Hanibal
Liebster?«
»Ich halte die Ungewißheit nicht länger aus. Ich bin dort geboren. Ich hasse viele und liebe einige. Noch ist Qart Hadasht nicht völlig verloren. In der Stadt kann ich vielleicht etwas tun – mit Geld, mit Einfallen, mit Beziehungen. Wenn es sein muß, mit Bogen und Schwert. Hier kann ich nur warten und verrückt werden. Wenn Qart Hadasht fällt, fällt jede Stadt an dieser Küste – auch Igilgili, auch Rusadir. Alle. Hiram wird euch dann nach Mastia bringen, zum Dorf und zu Lysandros.«
Am Morgen des dritten Tages griff eine numidische Streife ihn auf. Die Reiter trugen weite weiße Gewänder, Speere und Schwerter. Ihre schnellen kleinen Pferde gehorchten jedem Schenkeldruck und Zuruf.
»Du Punier«, sagte der Führer des Trupps, ein graubärtiger Mann mit einer furchtbaren Narbe auf der Stirn. Sein Punisch war hart und brüchig. »Du Punier mitkommen; Fürst dich sehen und fragen. Dann…« Er fuhr sich mit dem Zeigefinger über die Kehle.
»Ich bin kein Punier, o Freund der Nachtfreuden und Herr der Zelte«, sagte Antigonos auf Numidisch. »Ich bin ein armer verirrter Kaufmann – Hellene.«
»Der Fürst wird entscheiden, was du bist.« Der Graubärtige grinste flüchtig. »Und davon hängt ab, was du sein wirst – toter Punier oder verirrter Hellene. Komm.«
Das Lager bestand aus etwa zwei Dutzend Zelten; Antigonos schätzte die Zahl der Krieger entsprechend auf über zweihundert. Die Pferde grasten auf den fetten Ackern und Weiden eines alten punischen Guts, und die geschwärzten Ruinen des Hauptgebäudes reckten flehend verstümmelte Arme aus Balken und Mauerresten in den hellblauen Frühlingshimmel.
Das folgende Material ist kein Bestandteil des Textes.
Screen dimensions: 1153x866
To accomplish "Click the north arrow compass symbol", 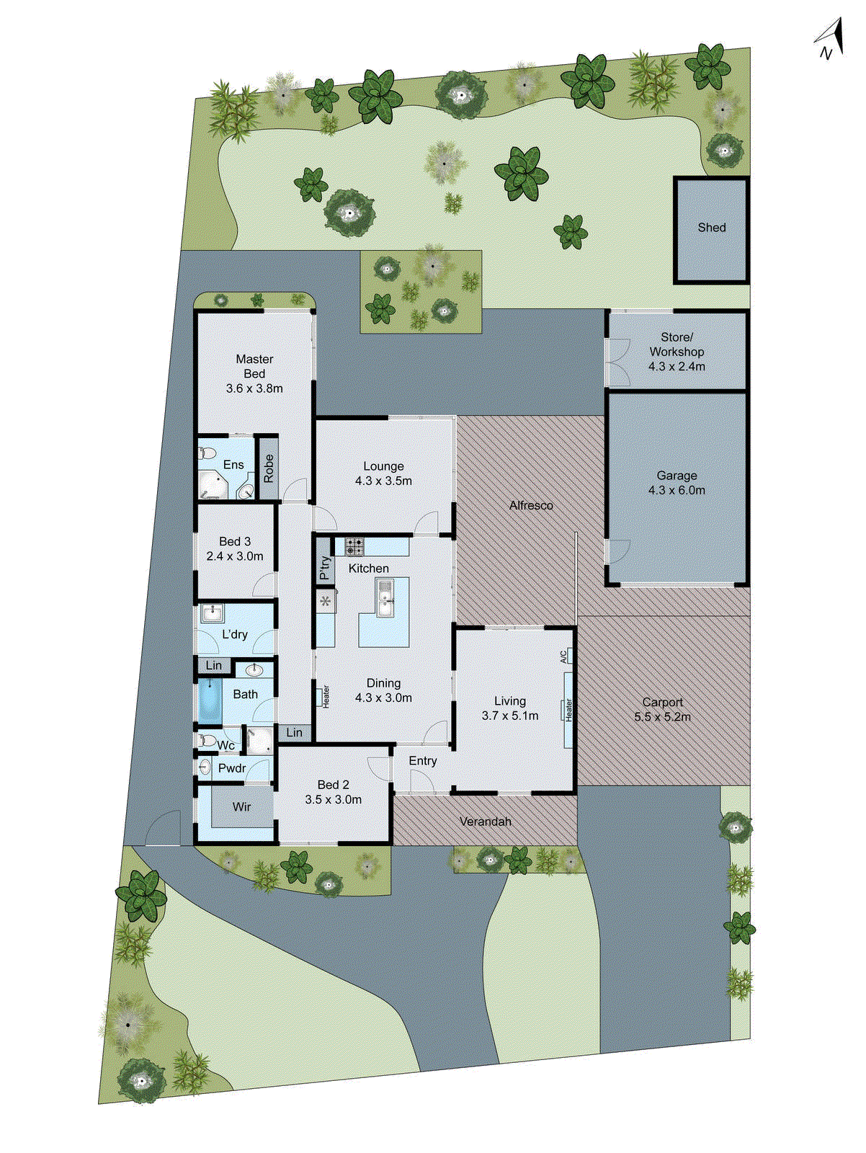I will [830, 40].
Der Fürst musterte Antigonos. Er war noch jung, vielleicht zwanzig Jahre. Das von einem feinen schwarzen Bart umrahmte Gesicht war offen und freundlich, aber die Augen blickten hart. Antigonos empfand eine starke Sympathie für den Mann; er erinnerte ihn ein wenig an Hasdrubal. Unter anderen Umständen, sagte er sich, könnte es ein guter Tag mit guten Gesprächen sein.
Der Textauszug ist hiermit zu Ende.